Page and screen pointing data:
----------

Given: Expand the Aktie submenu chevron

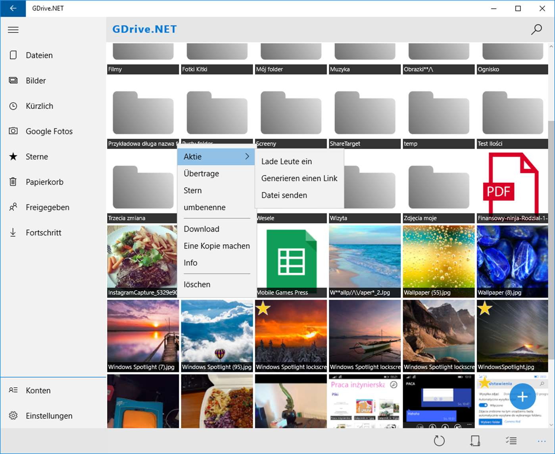Looking at the screenshot, I should (x=247, y=157).
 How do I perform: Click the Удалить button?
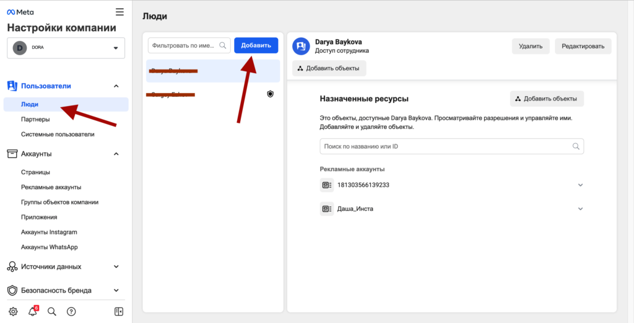530,46
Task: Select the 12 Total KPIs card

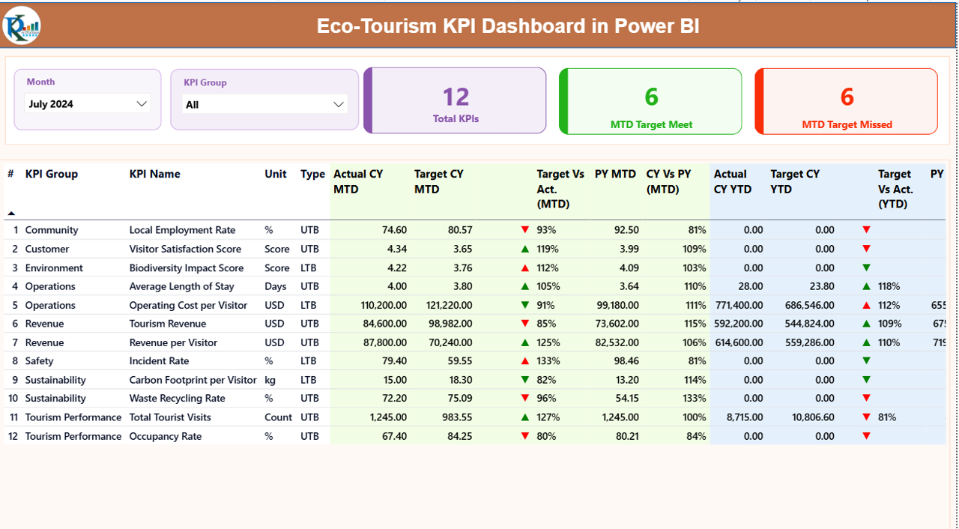Action: [455, 100]

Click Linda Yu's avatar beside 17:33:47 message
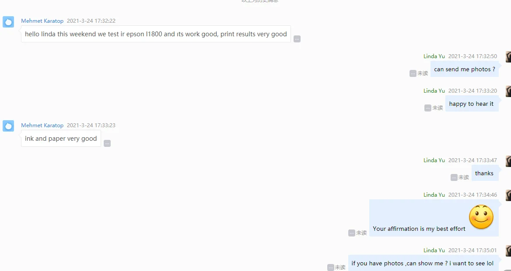point(508,161)
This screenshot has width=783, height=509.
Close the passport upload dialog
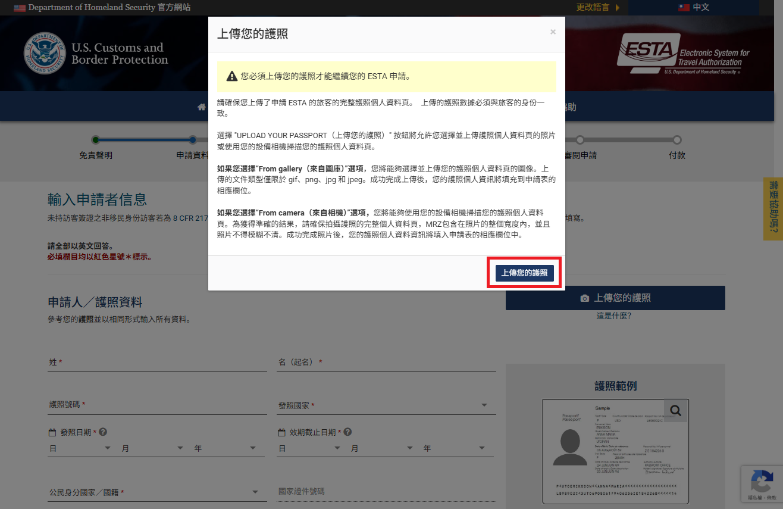point(552,32)
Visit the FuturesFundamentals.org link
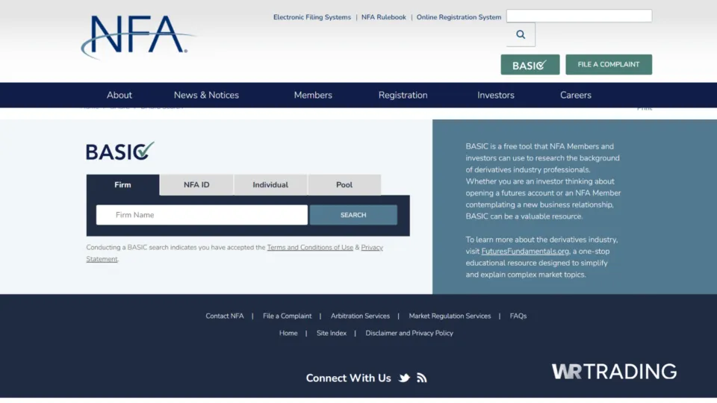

----------

## WHAT IS BEING ASKED
Reproduce every line of the items above verbatim, omitting the pictures from your answer.

## RESULT FOR THIS TASK
Given: Expand the Aktie submenu chevron

Looking at the screenshot, I should (x=247, y=157).
 How do I perform: Click the Удалить button?
530,46
Task: Select the 12 Total KPIs card

Action: [455, 100]

Click Linda Yu's avatar beside 17:33:47 message
point(508,161)
This screenshot has width=783, height=509.
Close the passport upload dialog
point(552,32)
Visit the FuturesFundamentals.org link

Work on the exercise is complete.